(Your instructions): In the records below, reproduce exactly the lines from the one containing "Instruction: Switch to" through the one containing "Task: Click the gray", both included, and omit the pictures.

Dataset entries:
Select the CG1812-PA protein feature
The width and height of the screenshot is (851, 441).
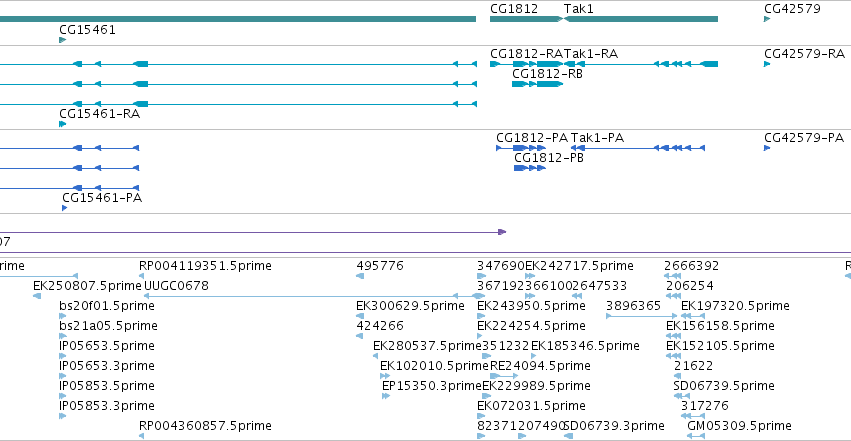520,148
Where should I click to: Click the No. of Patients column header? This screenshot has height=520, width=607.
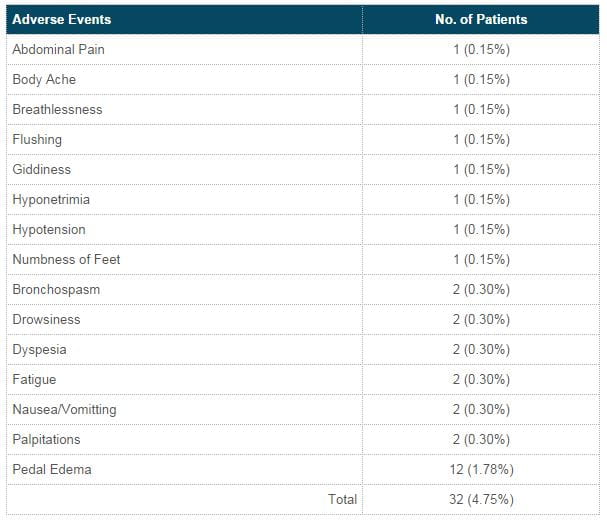pos(481,19)
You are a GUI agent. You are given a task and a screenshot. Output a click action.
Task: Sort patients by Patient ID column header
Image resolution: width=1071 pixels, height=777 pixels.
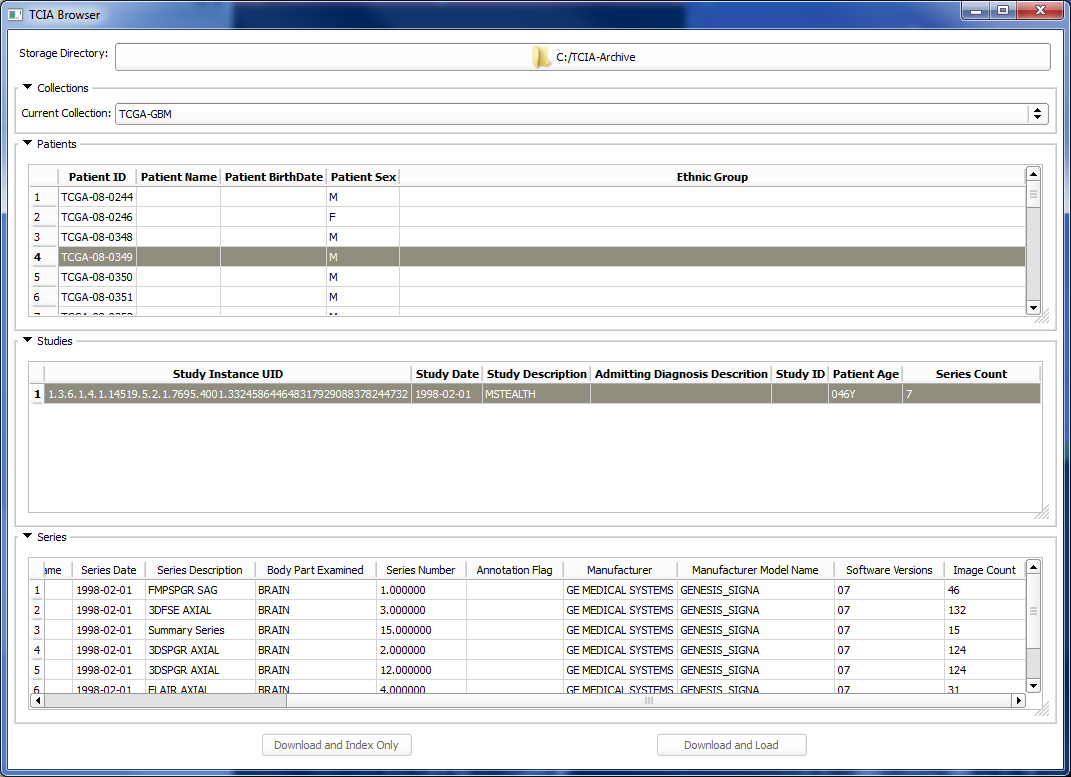click(97, 177)
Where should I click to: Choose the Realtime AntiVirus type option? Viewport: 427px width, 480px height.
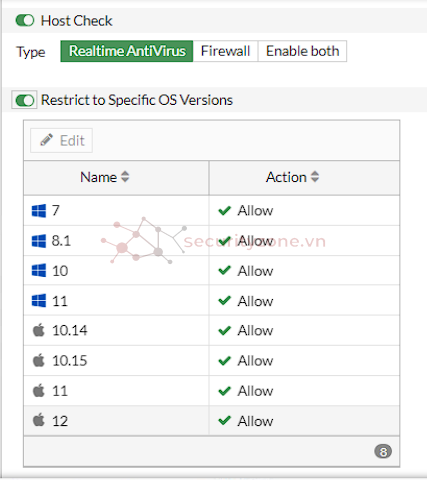point(127,51)
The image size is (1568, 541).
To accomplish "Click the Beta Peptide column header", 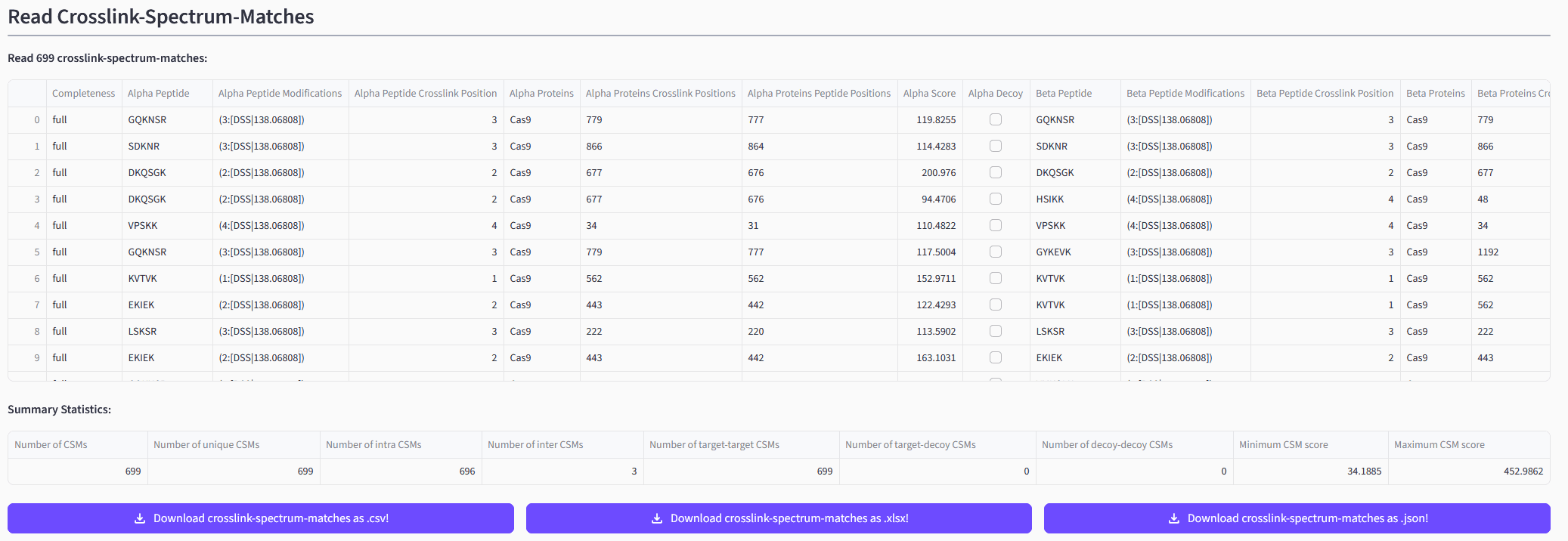I will [x=1064, y=94].
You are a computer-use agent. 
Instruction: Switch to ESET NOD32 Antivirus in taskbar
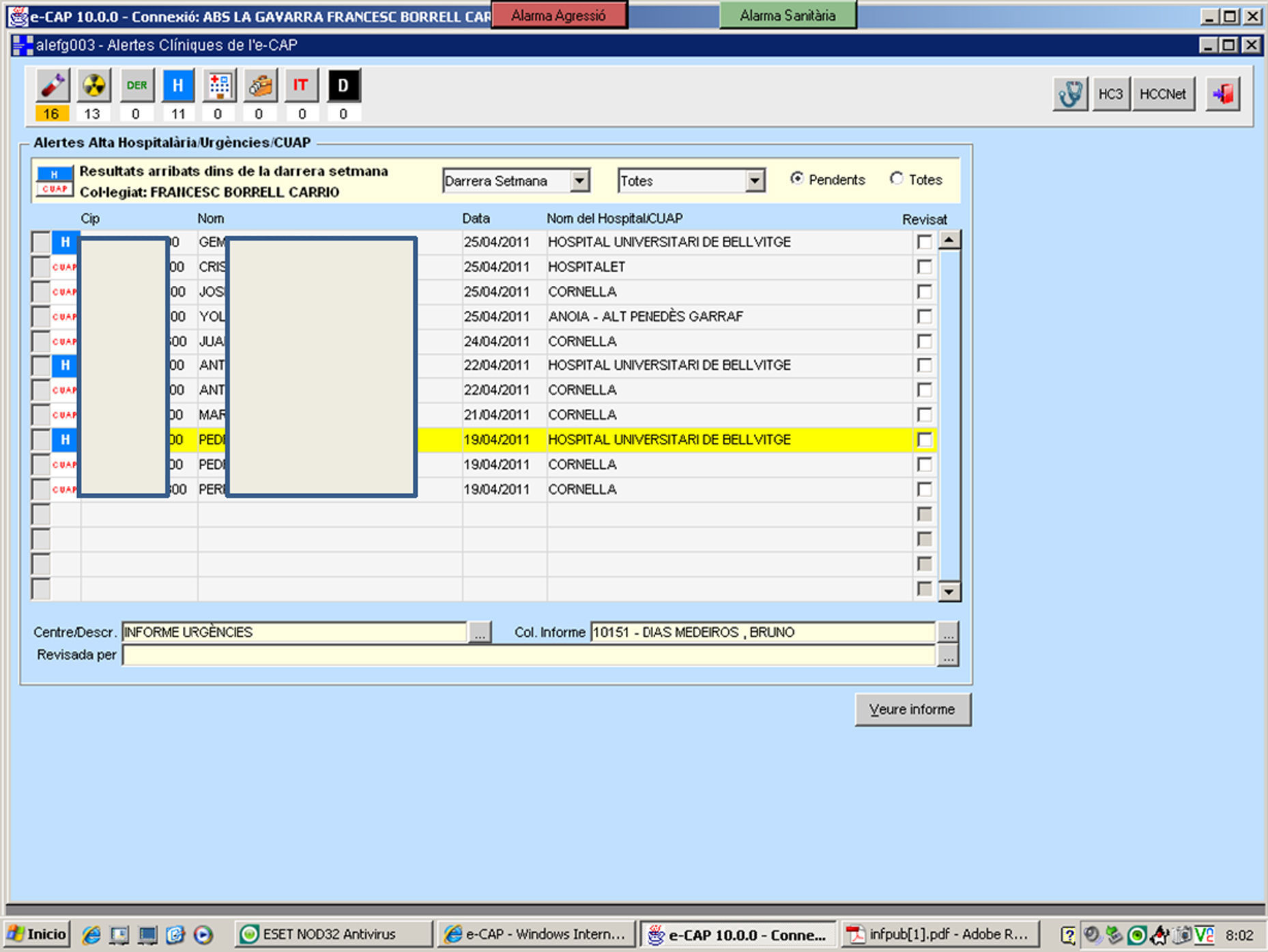[x=331, y=934]
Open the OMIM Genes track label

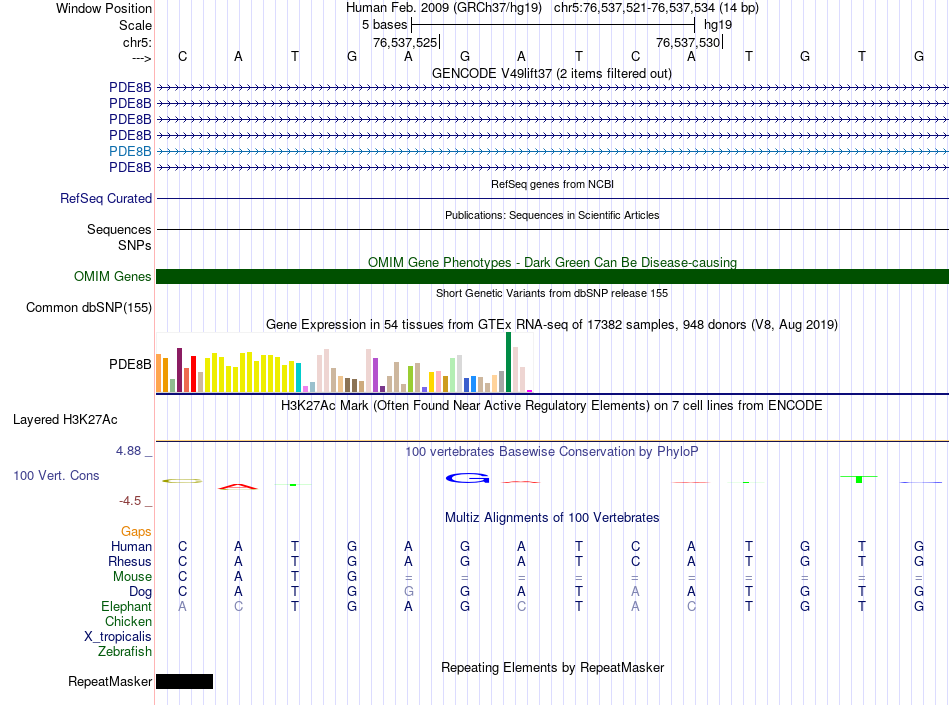[113, 277]
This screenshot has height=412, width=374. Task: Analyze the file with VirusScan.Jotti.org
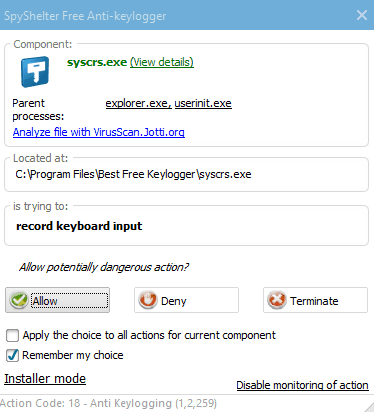pos(99,132)
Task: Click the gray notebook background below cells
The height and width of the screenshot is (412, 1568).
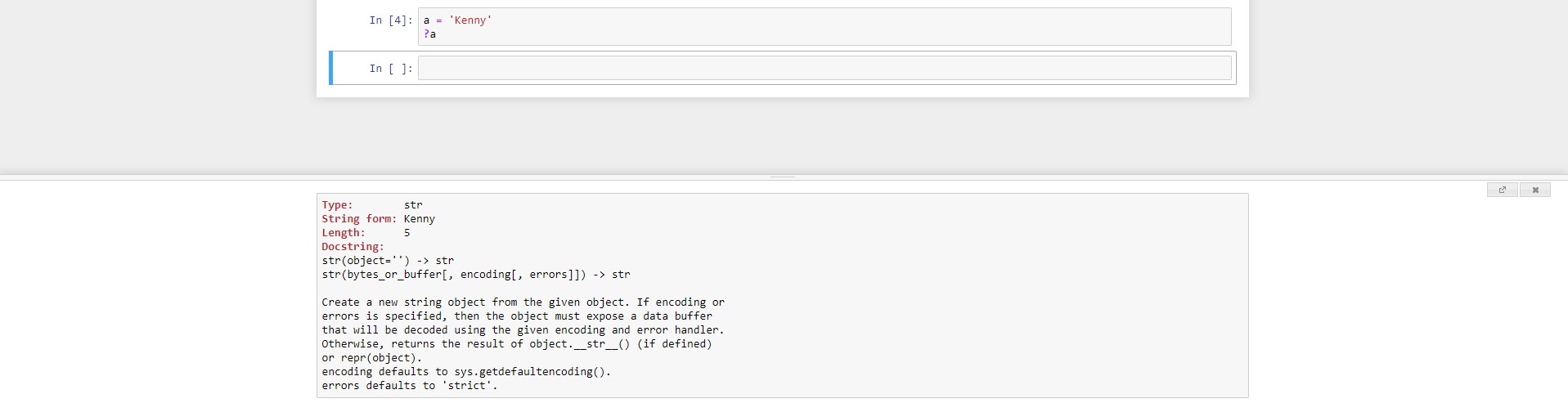Action: (x=783, y=135)
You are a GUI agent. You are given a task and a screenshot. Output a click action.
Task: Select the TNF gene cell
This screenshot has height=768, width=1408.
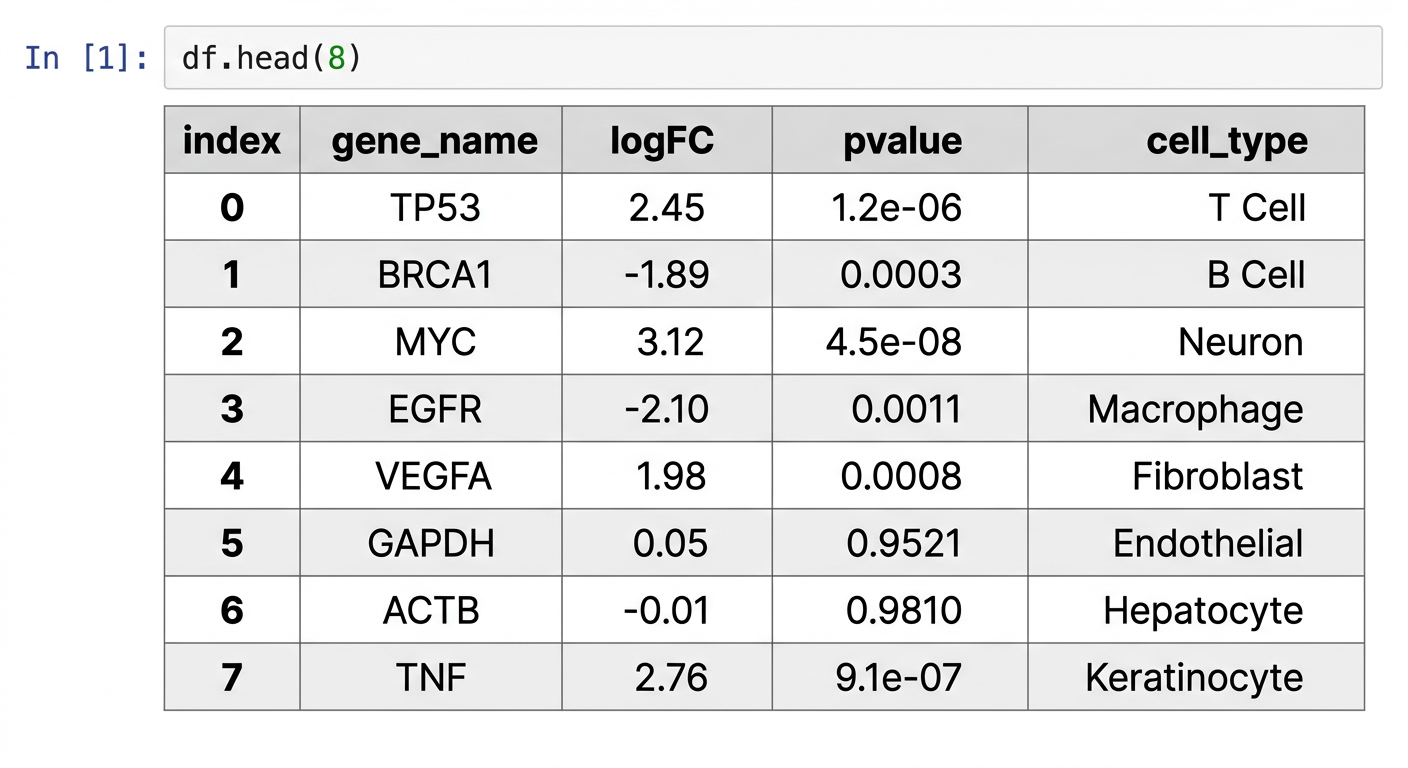point(431,677)
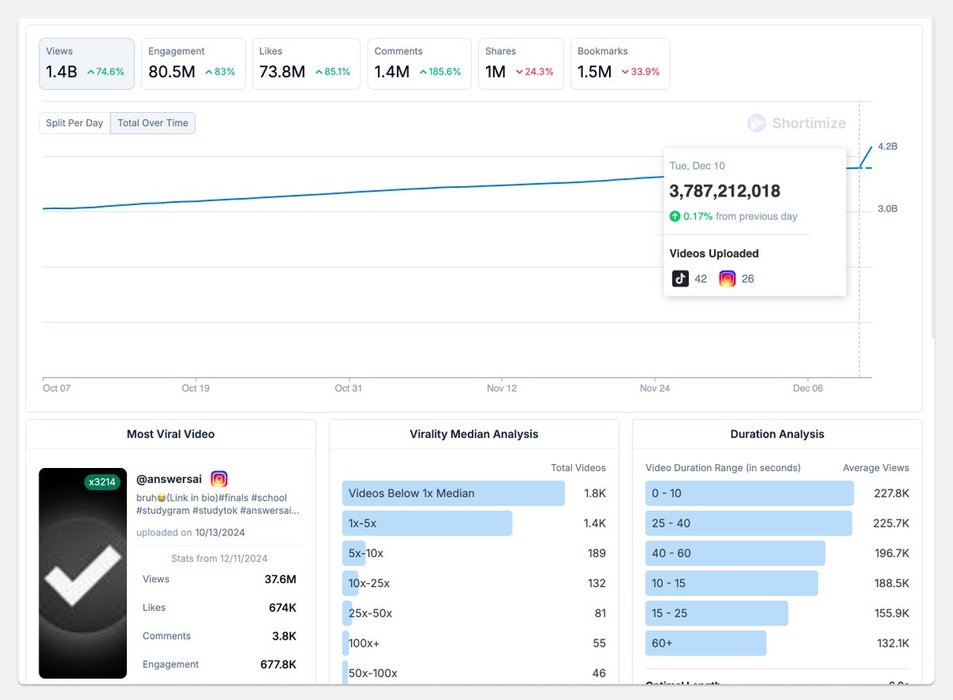Image resolution: width=953 pixels, height=700 pixels.
Task: Click the x3214 virality badge
Action: tap(102, 482)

(Written response):
Instruction: Switch to ESET NOD32 Antivirus in taskbar
[x=331, y=934]
Open the OMIM Genes track label

[113, 277]
This screenshot has height=412, width=374. Task: Analyze the file with VirusScan.Jotti.org
pos(99,132)
Task: Click the gray notebook background below cells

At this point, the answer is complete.